Written exercise: Print the items below word for word, from the line with "The image size is (434, 648)." to the line with "Action: point(244,19)", including both of those lines.
▼▼▼
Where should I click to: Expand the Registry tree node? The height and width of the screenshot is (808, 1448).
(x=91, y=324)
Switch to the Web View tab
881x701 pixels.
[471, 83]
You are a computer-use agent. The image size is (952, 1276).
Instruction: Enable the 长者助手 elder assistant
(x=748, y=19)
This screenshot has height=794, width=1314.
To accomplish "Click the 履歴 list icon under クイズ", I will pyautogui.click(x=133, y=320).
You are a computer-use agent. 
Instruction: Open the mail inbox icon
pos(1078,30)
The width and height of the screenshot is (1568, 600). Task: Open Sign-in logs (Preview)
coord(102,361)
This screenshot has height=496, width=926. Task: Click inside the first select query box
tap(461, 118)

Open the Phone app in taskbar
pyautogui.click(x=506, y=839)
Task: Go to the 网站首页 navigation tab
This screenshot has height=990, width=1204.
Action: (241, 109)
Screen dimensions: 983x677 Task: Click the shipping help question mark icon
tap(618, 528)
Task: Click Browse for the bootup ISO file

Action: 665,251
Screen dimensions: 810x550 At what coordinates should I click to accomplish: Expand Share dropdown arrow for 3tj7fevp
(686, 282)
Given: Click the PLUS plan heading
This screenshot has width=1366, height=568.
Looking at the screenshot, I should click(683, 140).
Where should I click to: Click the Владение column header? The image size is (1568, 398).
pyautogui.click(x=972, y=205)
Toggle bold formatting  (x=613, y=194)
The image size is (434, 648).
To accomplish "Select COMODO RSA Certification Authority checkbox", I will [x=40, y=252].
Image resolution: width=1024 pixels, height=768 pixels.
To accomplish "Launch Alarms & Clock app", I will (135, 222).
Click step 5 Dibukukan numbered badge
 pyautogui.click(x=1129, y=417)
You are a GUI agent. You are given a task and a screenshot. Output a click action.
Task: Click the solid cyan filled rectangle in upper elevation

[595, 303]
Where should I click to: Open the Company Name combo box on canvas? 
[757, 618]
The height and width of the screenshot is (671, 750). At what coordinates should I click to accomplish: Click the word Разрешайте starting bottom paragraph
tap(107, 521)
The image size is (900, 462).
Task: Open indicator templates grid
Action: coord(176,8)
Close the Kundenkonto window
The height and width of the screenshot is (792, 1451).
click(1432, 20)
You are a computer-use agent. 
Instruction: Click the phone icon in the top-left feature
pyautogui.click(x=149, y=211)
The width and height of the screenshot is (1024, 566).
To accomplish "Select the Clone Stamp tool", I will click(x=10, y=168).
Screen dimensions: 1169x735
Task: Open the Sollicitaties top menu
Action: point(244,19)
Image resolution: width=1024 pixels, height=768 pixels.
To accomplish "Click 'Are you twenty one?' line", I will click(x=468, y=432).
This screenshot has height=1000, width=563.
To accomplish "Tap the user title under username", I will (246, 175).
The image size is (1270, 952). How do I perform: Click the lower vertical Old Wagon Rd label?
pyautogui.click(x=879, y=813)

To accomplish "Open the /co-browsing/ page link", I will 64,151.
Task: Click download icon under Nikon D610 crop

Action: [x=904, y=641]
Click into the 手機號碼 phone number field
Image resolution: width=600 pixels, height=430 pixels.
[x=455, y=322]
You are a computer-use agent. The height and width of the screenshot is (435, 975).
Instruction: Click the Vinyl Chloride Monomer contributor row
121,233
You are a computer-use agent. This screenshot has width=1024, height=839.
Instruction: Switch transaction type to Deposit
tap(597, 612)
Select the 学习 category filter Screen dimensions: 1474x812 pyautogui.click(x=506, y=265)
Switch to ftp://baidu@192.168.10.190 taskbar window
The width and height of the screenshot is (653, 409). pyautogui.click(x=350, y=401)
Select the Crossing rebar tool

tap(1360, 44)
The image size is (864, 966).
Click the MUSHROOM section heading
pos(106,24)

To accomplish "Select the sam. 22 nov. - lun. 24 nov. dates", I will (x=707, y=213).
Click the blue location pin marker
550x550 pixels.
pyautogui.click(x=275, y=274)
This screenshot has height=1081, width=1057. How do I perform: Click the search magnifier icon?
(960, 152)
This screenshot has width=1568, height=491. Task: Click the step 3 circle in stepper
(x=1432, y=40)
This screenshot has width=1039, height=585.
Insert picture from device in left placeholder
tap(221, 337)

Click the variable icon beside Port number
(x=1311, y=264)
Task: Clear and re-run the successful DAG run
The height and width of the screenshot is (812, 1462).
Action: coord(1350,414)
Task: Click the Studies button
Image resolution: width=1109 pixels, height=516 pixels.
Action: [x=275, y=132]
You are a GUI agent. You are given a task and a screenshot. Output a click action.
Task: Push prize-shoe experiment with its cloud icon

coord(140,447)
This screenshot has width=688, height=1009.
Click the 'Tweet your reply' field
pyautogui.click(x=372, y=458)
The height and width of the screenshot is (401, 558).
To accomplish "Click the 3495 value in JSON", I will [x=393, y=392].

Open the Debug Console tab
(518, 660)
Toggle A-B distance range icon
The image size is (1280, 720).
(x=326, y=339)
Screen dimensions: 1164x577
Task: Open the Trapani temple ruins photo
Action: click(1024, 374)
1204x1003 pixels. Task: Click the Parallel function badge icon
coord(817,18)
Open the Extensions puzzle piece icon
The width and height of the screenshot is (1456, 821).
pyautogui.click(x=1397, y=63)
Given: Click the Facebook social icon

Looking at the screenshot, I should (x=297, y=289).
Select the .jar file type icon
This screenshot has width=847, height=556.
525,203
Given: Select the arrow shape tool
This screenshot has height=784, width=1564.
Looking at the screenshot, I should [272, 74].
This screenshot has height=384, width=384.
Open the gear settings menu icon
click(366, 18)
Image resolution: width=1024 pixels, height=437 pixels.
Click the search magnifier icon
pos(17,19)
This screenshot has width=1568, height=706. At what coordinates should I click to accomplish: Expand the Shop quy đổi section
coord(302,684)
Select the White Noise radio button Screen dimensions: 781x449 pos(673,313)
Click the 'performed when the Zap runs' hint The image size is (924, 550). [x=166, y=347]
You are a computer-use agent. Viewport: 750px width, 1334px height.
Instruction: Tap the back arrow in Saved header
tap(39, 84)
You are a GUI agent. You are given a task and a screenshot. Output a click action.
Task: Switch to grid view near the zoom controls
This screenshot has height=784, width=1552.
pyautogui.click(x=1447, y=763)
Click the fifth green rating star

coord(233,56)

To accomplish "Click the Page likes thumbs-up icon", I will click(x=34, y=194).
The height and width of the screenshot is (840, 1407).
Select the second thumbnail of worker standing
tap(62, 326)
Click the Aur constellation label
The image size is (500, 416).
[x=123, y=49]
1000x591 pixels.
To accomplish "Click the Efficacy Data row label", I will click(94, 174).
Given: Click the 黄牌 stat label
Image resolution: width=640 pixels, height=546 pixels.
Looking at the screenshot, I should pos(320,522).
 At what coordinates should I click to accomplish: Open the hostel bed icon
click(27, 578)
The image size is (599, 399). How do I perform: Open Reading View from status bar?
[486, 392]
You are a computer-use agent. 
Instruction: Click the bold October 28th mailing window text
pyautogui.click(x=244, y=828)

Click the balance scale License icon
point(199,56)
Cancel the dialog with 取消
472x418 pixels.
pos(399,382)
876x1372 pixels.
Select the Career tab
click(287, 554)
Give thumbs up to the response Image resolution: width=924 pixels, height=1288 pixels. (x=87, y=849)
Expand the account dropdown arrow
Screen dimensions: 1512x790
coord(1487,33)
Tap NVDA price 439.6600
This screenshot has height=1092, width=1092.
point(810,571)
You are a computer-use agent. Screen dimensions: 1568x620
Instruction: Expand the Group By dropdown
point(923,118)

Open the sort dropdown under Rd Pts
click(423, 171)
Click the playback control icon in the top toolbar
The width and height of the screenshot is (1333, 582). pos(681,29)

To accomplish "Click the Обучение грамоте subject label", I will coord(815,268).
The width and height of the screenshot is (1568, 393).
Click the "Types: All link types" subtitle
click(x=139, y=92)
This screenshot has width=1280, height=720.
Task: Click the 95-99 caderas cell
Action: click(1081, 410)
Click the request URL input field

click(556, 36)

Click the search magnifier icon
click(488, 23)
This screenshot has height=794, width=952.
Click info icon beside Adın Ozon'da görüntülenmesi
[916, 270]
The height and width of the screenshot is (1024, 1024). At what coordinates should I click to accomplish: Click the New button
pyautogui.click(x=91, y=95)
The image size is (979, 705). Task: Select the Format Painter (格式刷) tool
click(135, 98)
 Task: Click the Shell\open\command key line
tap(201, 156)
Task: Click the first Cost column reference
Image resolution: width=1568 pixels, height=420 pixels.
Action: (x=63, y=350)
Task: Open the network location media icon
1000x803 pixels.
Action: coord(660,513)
▲▲▲
Solution:
The image size is (434, 648).
To accomplish "Select COMODO RSA Certification Authority checkbox", I will [x=40, y=252].
Image resolution: width=1024 pixels, height=768 pixels.
To accomplish "Launch Alarms & Clock app", I will (135, 222).
Click step 5 Dibukukan numbered badge
 pyautogui.click(x=1129, y=417)
You are a GUI agent. You are given a task and a screenshot. Output a click action.
Task: Click the solid cyan filled rectangle in upper elevation

[595, 303]
Where should I click to: Open the Company Name combo box on canvas? 
[757, 618]
The height and width of the screenshot is (671, 750). At what coordinates should I click to accomplish: Click the word Разрешайте starting bottom paragraph
tap(107, 521)
The image size is (900, 462).
Task: Open indicator templates grid
Action: coord(176,8)
Close the Kundenkonto window
The height and width of the screenshot is (792, 1451).
click(1432, 20)
You are a computer-use agent. 
Instruction: Click the phone icon in the top-left feature
pyautogui.click(x=149, y=211)
The width and height of the screenshot is (1024, 566).
To accomplish "Select the Clone Stamp tool", I will click(x=10, y=168).
Screen dimensions: 1169x735
Task: Open the Sollicitaties top menu
Action: point(244,19)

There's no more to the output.